The <source-location> class is an open,
abstract class with no slots. All instances must provide a method
for describe-source-location.
The source-location generic takes an arbitrary
object as an argument and returns a source location. The mix-in
class <source-location-mixin> provides the
init-keyword source-location: and a method on
source-location which returns the value of the keyword
or <unknown-source-location>.
The <source-file> class reads an entire
input file into memory and provides access to the contents. It's
tightly-coupled to the class
<file-source-location>, which represents a
location within a source file. Separating these two classes is not
feasible. Among other things, this code generates the attractive,
multiline displays of exactly where an error occured.
This module provides classes and constants for representing tokens and syntax tables.
Dylan ™ source files have RFC 822 headers, similar to those used by Internet e-mail and many other protocols. This module provides support for parsing headers at the top of a file and extracting the values of keywords. White space at the begining and ends of lines is removed automatically.
This module contains code to parse platforms.descr
, which contains descriptions of the various host
platforms supported by d2c. A description of each of the
parameters appears in platforms.descr itself.
This module exports a number of classes and functions related to compiler errors and warnings.
The Signature-Interface module creates a
group of names which are actually implemented in the
Signature module. These represent the formal
parameter and result lists of a
Dylan
™
function.
When reporting errors, d2c often needs to provide names for various functions, anonymous local methods and other things found in Dylan ™ programs. This module knows about several different kinds of names and how they should be displayed to the user.
It does not appear that these classes are used in as part of the compiler's own computations. A quick look suggests that this is merely interface and debugging code.
I'm not quite sure what this module does, so take this description with a grain of salt. Better yet, figure out what this module does and fix this documentation.
The top-of-file comment for this module reads:
Abstract class that all definitions inherit from. A definition is the compilers handle on some run-time value. In addition to the obvious things, definitions exist for things like the type of a variable (when it isn't a compile-time constant).
It appears that named, top-level forms each get a definition. From the comment, it sounds as if the following code produces two definitions:
define variable foo :: run-time-expression() = #f;
One definition refers to the variable itself, and the other refers to the type value computed at initialization time. Is this a correct assumption?
This module is in change of libraries, modules and
namespaces. It maintains the global table of libraries, processes
the various clauses in define library and define
module, and keeps track of where variable definitions
live. The magic Dylan-User modules get set up
here as well.
Each <variable> object also provides slots
for the associated definition, transformers and constant
evaluator. It would appear that this module defines some of the
more important data structures in the compiler.
The Policy represents an
optimization policy: a set of parameters
used for making tradeoffs between speed, safety and code size. A
quick inspection of the code shows that a
<policy> object will not survive the dumping and
loading processes intact. Do these actually get used?
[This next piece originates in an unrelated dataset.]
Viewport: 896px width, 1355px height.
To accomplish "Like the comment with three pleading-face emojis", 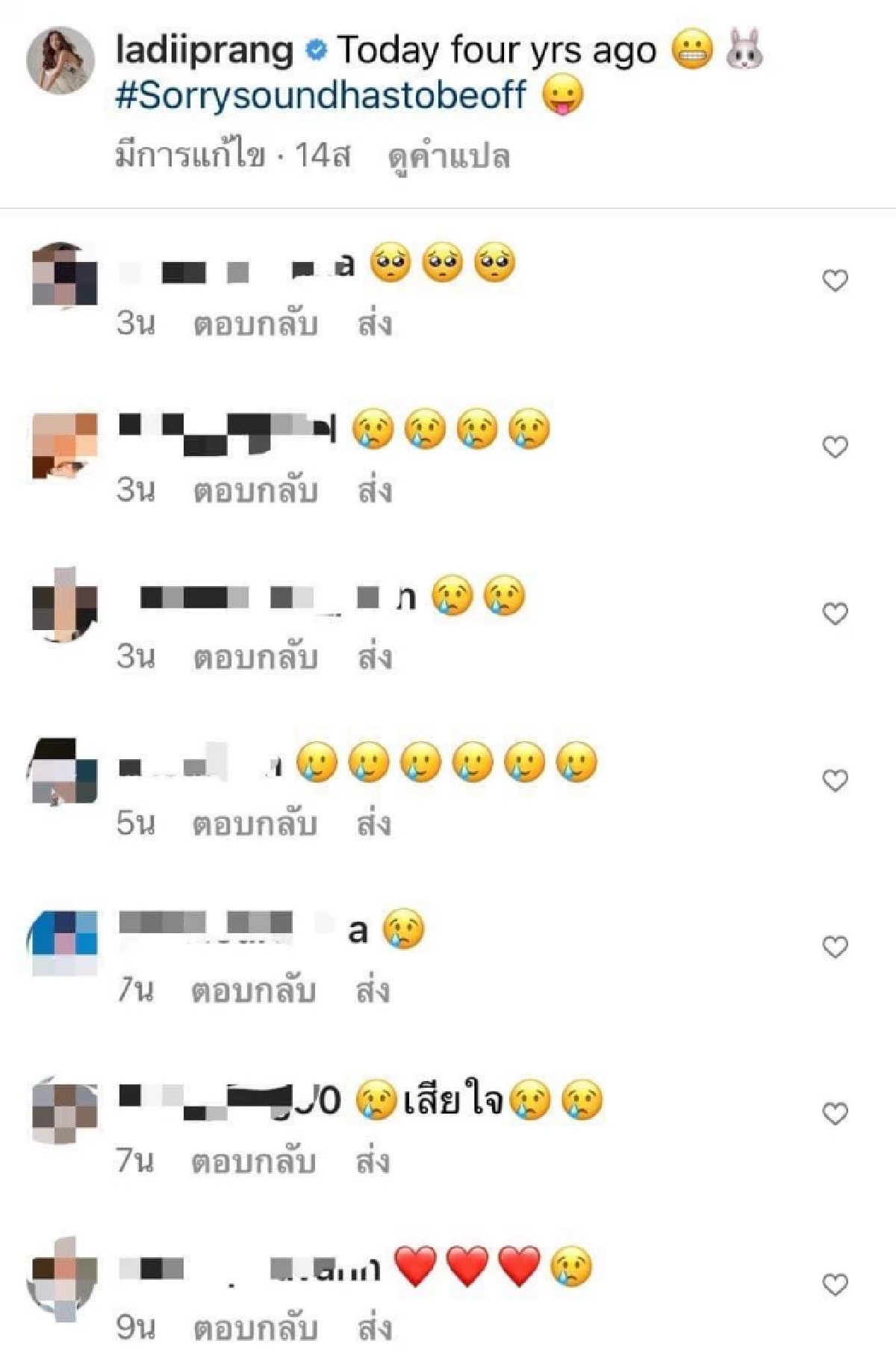I will coord(835,281).
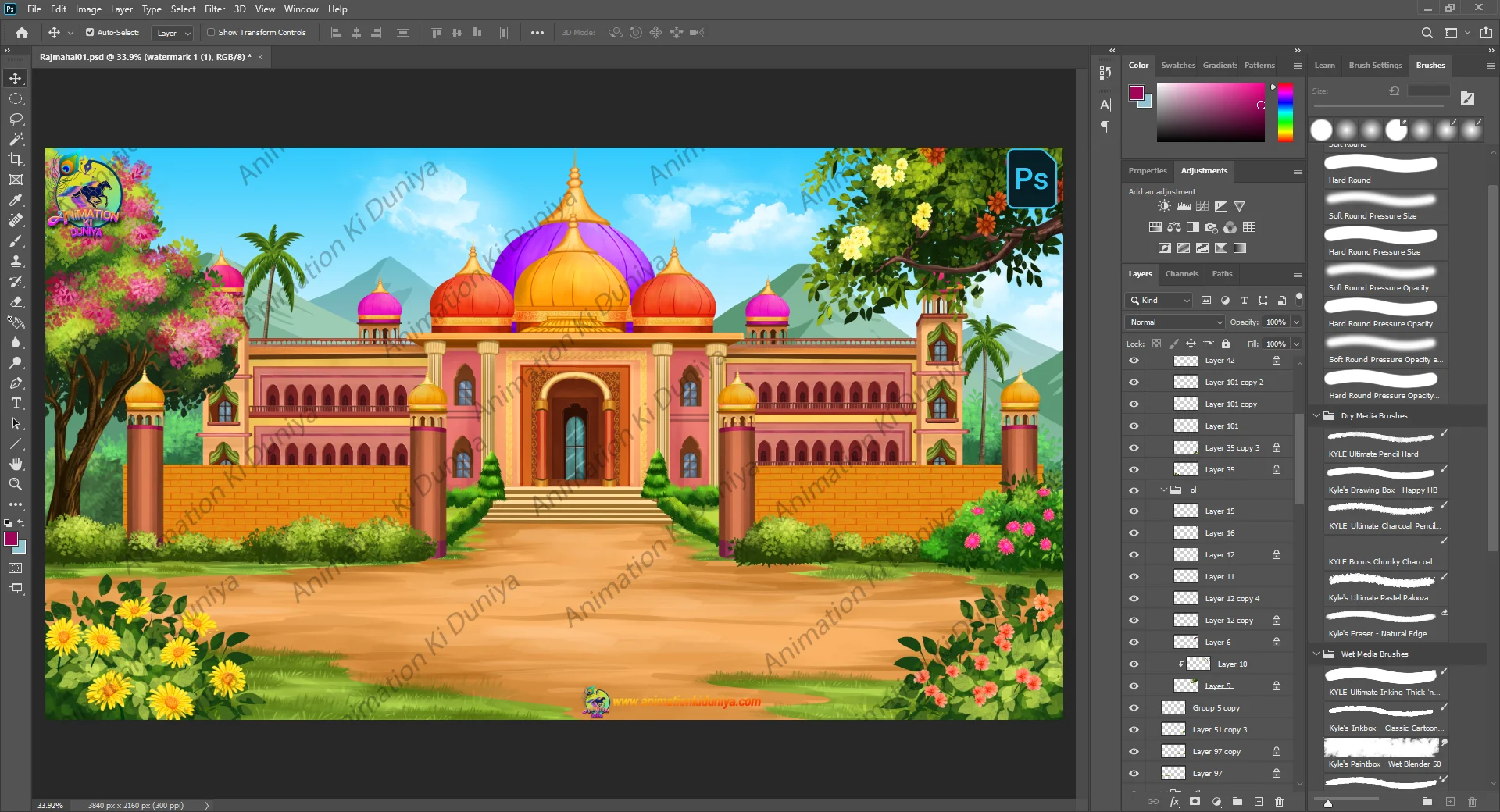Viewport: 1500px width, 812px height.
Task: Select the Zoom tool in toolbar
Action: (16, 485)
Does ctype stand for “constant
type”, “compile-time type”, or something else
entirely?
This module defines the compiler's type model. This is used
by the Flow
module to represent the types of expressions, and by the
Compiler-Optimize
library during several phases of optimization.
Most of these types can be represented as
Dylan
™
objects.
Such types also inherit from <ct-value>, so they
can be represented as compile-time values (see
the section called “The Compile-Time-Values Module”).
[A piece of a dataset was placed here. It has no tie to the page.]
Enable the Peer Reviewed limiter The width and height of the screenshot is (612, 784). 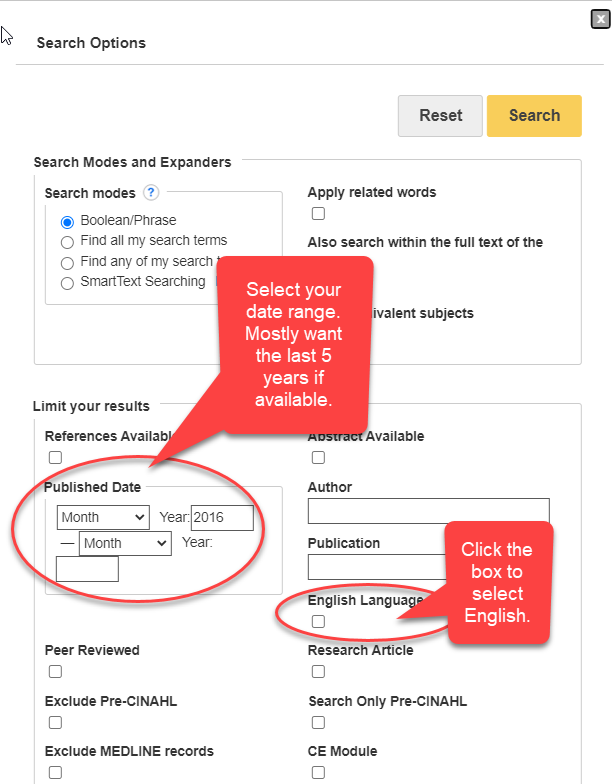[55, 672]

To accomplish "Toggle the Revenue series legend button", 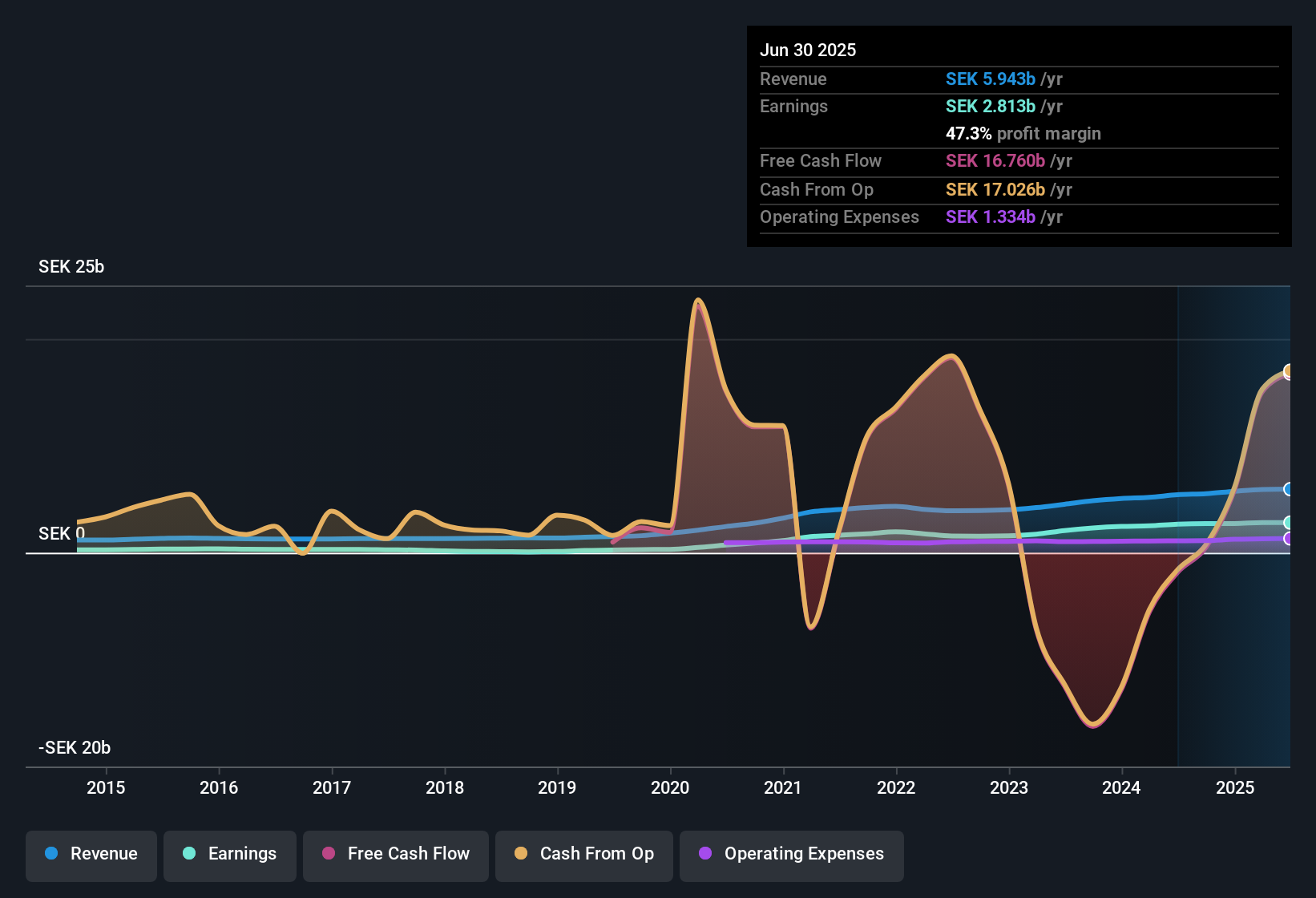I will 91,855.
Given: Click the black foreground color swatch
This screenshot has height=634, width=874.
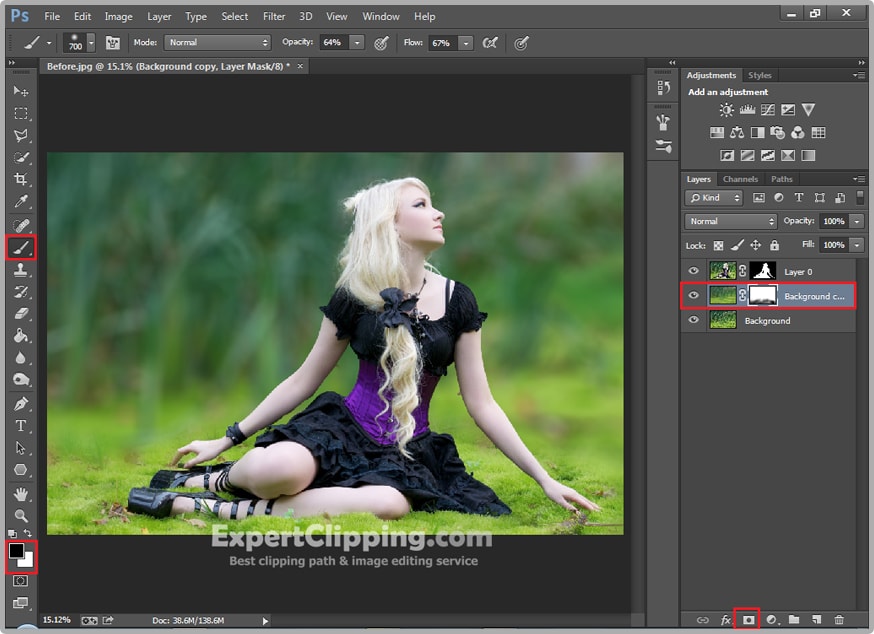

All ctypes inherit from <values-ctype>.
Single-value types (e.g., the types of variables) are represented
by subclasses of <ctype>. Multiple-value types
(e.g., the return values of functions) are represented as instances
of <multi-value-ctype>.
Various subclasses of <ctype>
represent class types, union types and all the standard (and
non-standard) limited types supported by d2c. The class
<unknown-ctype> represents a type we won't know
until runtime. The function empty-type returns a
type union with no members. No object can ever be an instance of
this type. (Empty types are used extensively when computing the
intersections, unions and differences of types.)
Class types are defined in the Classes
module.
<multi-value-ctype> is a bit tricky. It
represents zero or more required values of known types, zero or
more optional values of known types, and an optional
#rest list—which may also be typed. (See the
source for more information.) The function
wild-ctype returns a multi-value type representing
zero or more values of any type.
This module supports type intersections, type unions and type differences, primarily for use by the optimizer. All of the operations may be imprecise; if so, the second return value will typically be false.
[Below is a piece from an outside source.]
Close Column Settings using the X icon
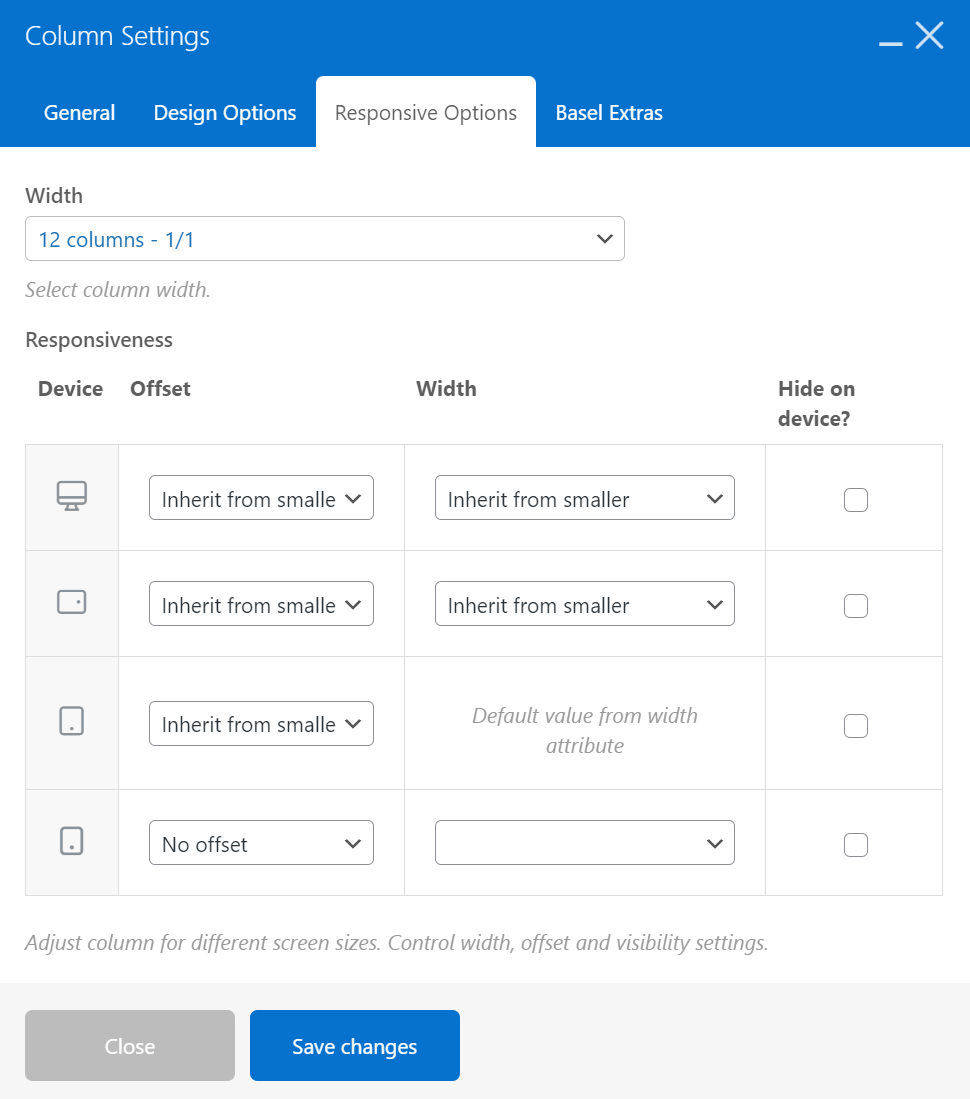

The intersection of two types is described as:
Return as restrictive a type as we can discover that is no more restrictive than the intersection of Type1 and Type2. The second value is true if the result is exact. At worst, we arbitrarily return one of the arguments as the first value (trying not to return an unknown type).
The union of two types is described as:
Find a type which includes both types. The result is an unknown type if either of the arguments are unknown; otherwise the result is precise.
The difference of two types is described as:
Return our best guess at the type that describes all objects that are in Type1 but not in Type2. If we can't precisely determine this type, then return something more inclusive than it, but never more inclusive than Type1.
Other things in this module include subtype tests, type
extent computation and type specifiers. The various
“-dispatch” functions have nothing to do
with the compiler's support for generic functions—they're
just hooks for extending various generic functions defined in this
module.
Transformers are functions that are attached to function
definitions. They serve as a sort of procedural macro in the
optimizer. For instance, the do() function is transformed into
an ordinary loop construct so the optimizer can bang on it
some more. See the cheese module for usage
of this.
This module provides a very abstract interface for choosing
data representations in generated code. It currently appears to be
implemented by the
C-Representation module.
This module contains the guts of the class system, which is
implemented with classes as a subtype of
<ctype>. This module also computes class
precedence lists, unique class IDs and slot layouts.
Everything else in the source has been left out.